I
flinch when people ask me about my writing. Mostly because of the strange
notions they have about what goes into
making that little softbound copy of Jeffery Archer’s latest that’s lying on
their table. Having only read the success stories of Dan Brown or Stephanie
Meyer, everyone’s always expecting you to pop out the next bestseller. So where
do they get these ideas from? It’s because it’s so darned simple to write.
Now
before all my fellow writers start booing me, hear me out. I said it’s easy to
write. Creating characters with depth, a plausible story line,
pages that force the reader to turn them, reaching that word limit that seems
either too large or too small, all of that might just kill you.
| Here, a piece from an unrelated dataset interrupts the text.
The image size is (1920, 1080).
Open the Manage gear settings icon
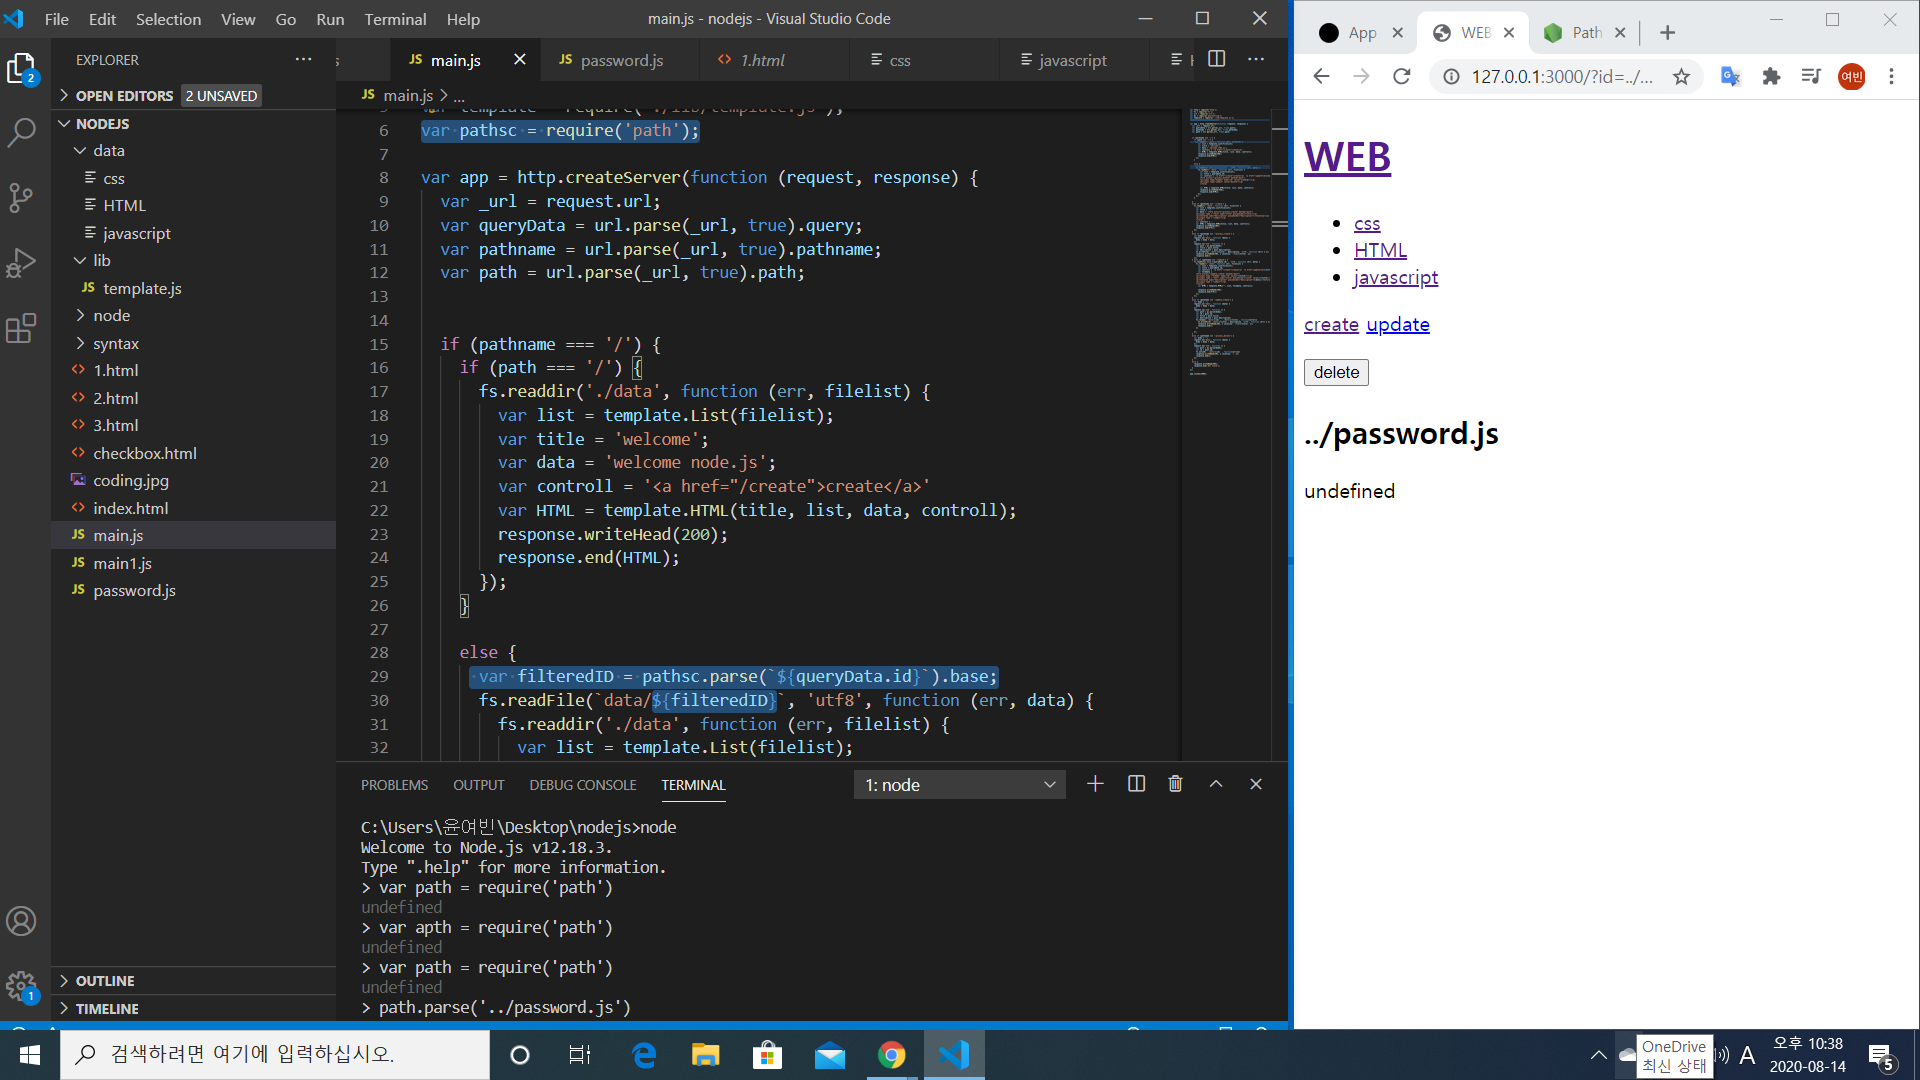click(21, 986)
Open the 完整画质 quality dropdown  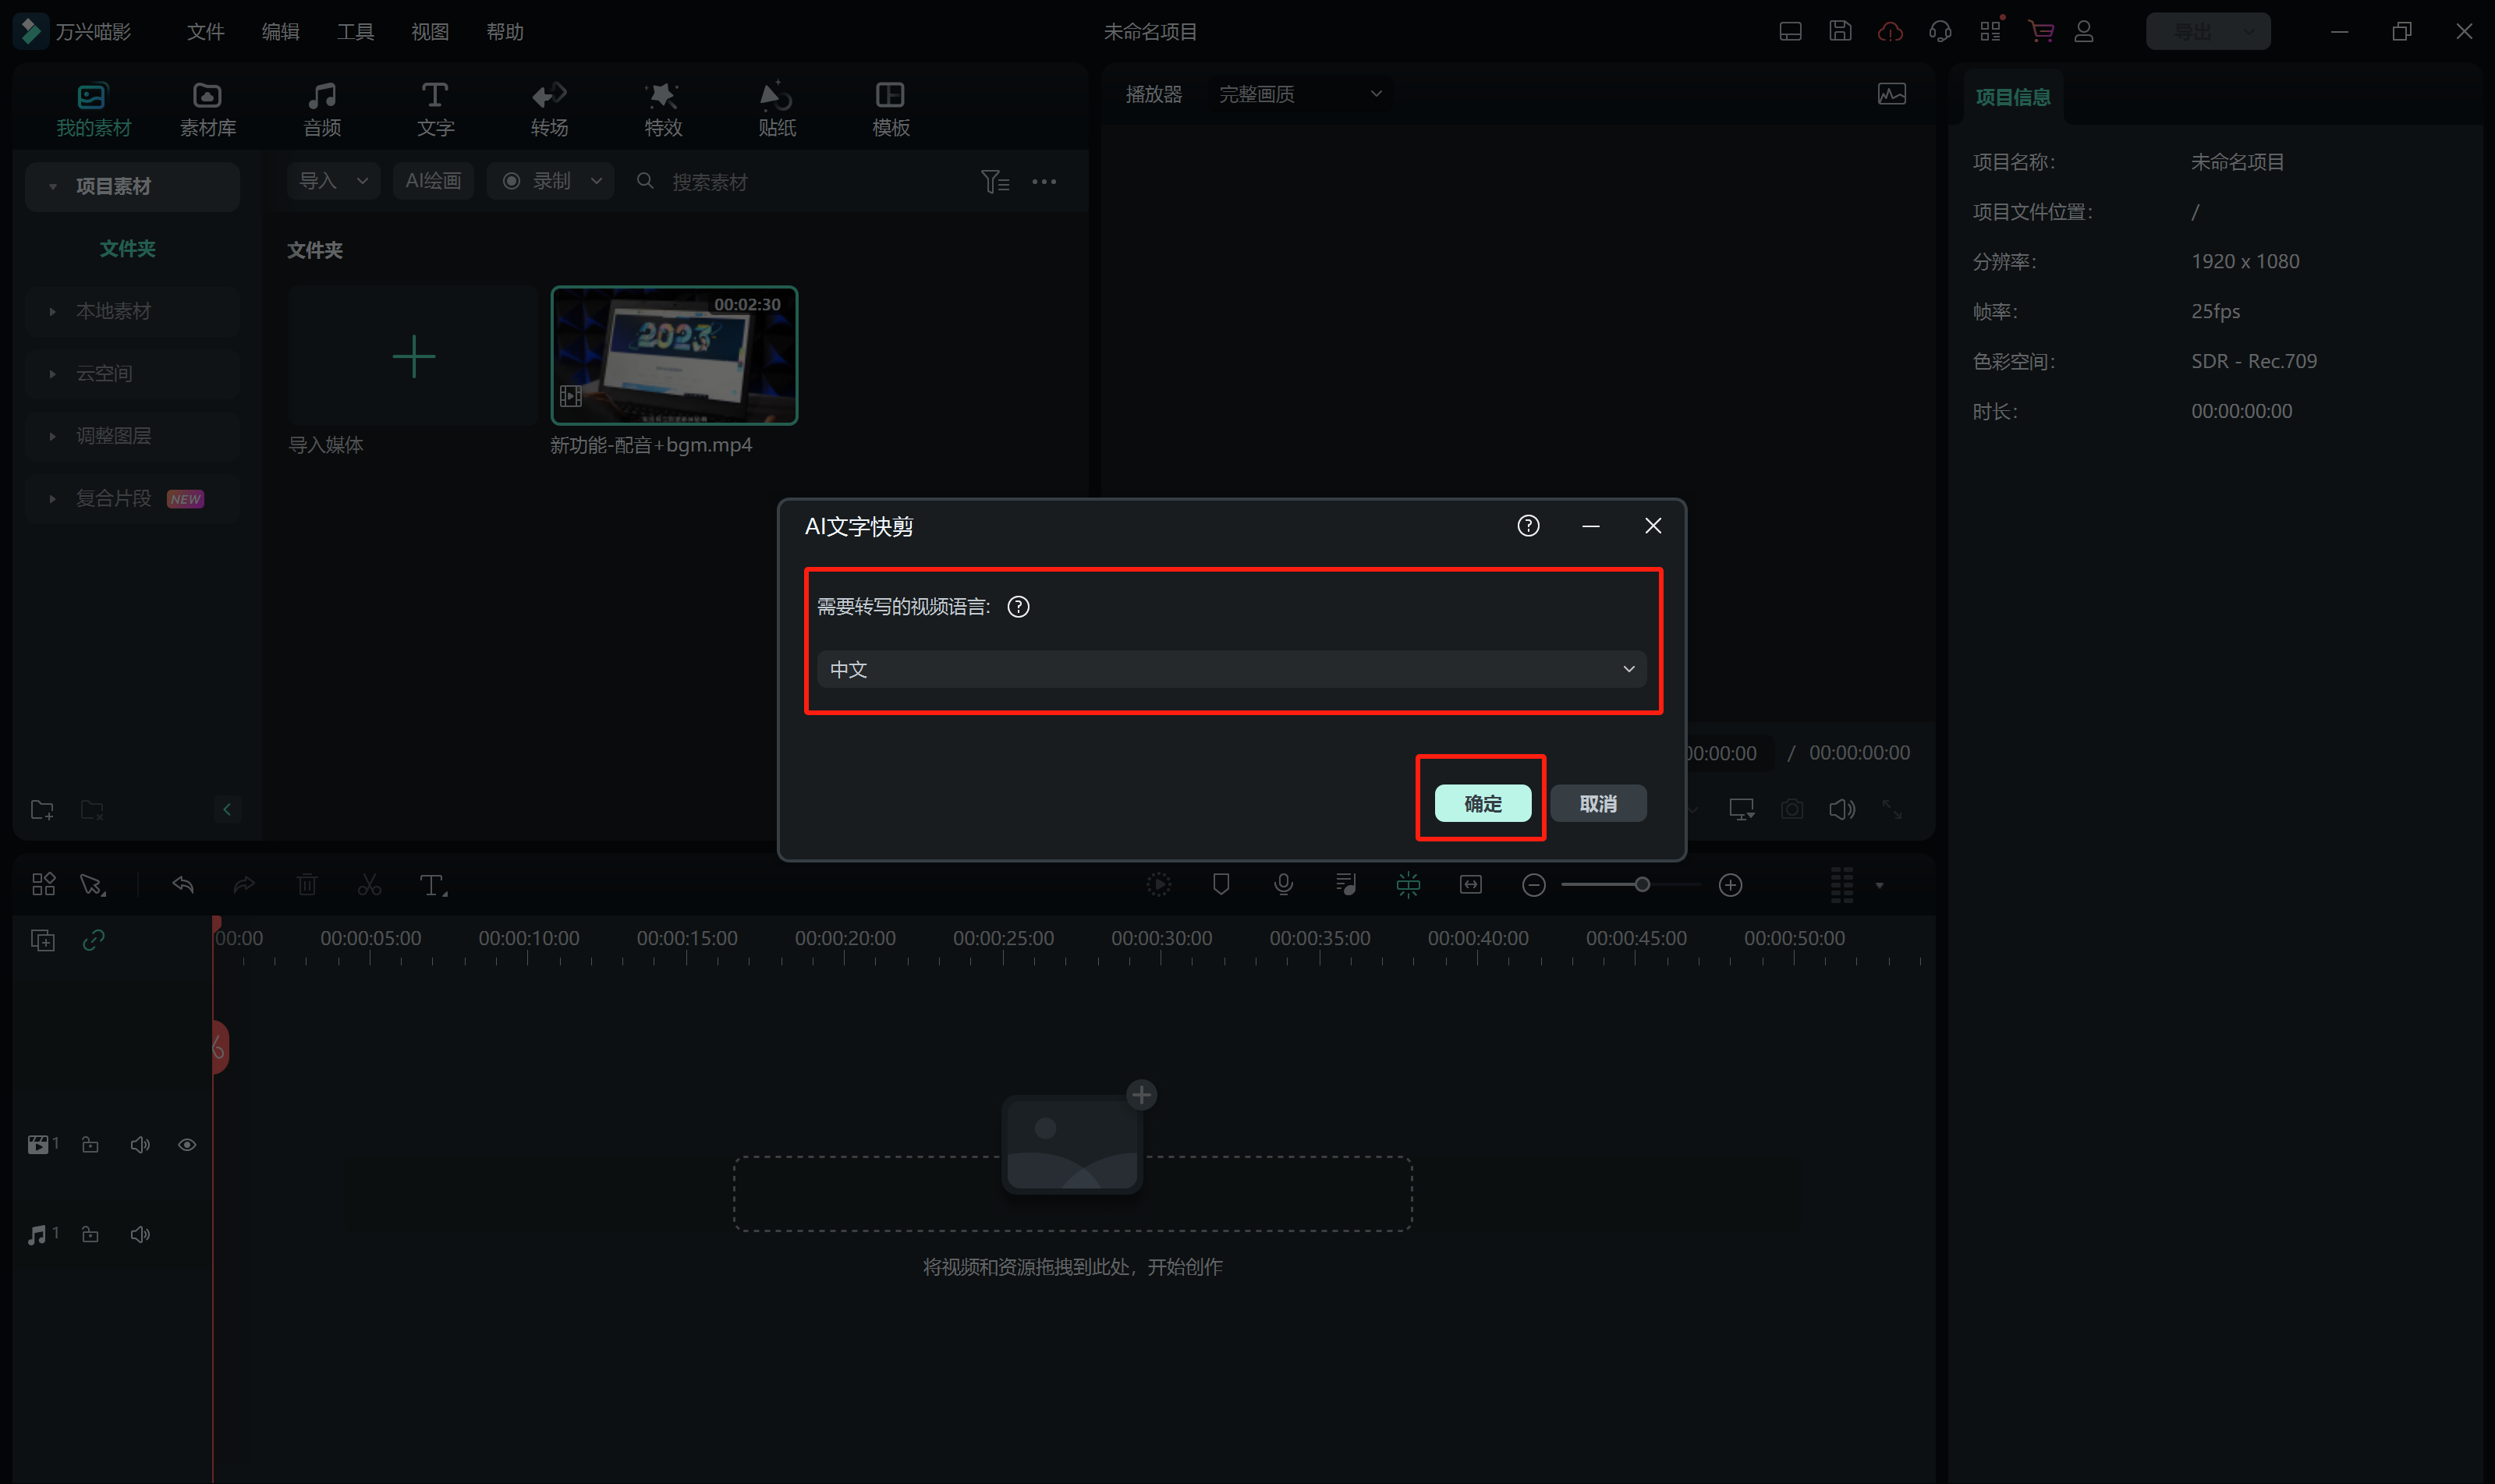pyautogui.click(x=1299, y=94)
I find a lot of similarities
between writing and having children. Just because you can reproduce doesn’t
mean you have parenting skills, and similarly, because you can churn a few
pages on your computer doesn’t make you writer. But
because people think that anyone who wants can write, they expect too much of
an aspiring writer. They expect to see your name in the NY bestsellers list
when you’re still tackling the problem of that one loophole in your story
through which your entire plot dissolves.
So What Are Writers Like?
In
my experience, writers, real writers are easy to distinguish by their attitude
towards writing. I was talking to some friends yesterday and one complained
about how she was ready to shred her manuscript and feed it to her shitzu. At
this, my second friend began to talk about how writing was the most relaxing
thing she knew. She loved every story she wrote about her breathtaking
protagonists, and the rainbow that shot through the words and hung over her bed
as she dreamt about bunnies sprinkled in pixie dust. There’s nothing wrong with
feeling happy about writing, I just think there’s a difference between the kind
of happiness you get.
"A work of art is the unique result of a unique temperament." -Oscar Wilde |
Real
writers seem to have more intense feelings towards their work. I know that in a
few months, my friend’s going to pull out her work from under her bed or out of
the trashcan and start working on it again like a bad relationship that just
too precious to lose. (I say “bad” because in this writer’s humble opinion, if
you’ve been visited by Erato or Calliope you’re in for some sleepless nights). Back
to my child rearing example, you never go to your children to unwind. If
anything, children represent nothing more than worries, messes to clean up, and
awkward sex talks. But the point is that the reason you put up with all that is
because there’s something deeper than just liking your children that motivates
you and it’s same with your work.
It’s
almost an elemental need that forcing yours fingers to pen down those last few
words before you fall flat on your writing desk snoring while the rest of world
is just waking up to the sunrise.
Two Sides
There are those who indulge in
the arts, who view it from their balcony seats and feel infused with beauty,
truth, and what not. And then there are those, who view it from behind the
curtains. Who see the dirt, who cover their cuts with grimy band aids and keep
the show going, and they discover a rather different form of beauty.
It’s
the beauty that comes when you decide to abandon that blasted book that has
given you nothing but pain, only to realize that the one thing worse than writing it and that is not writing it. And that is what makes a real writer.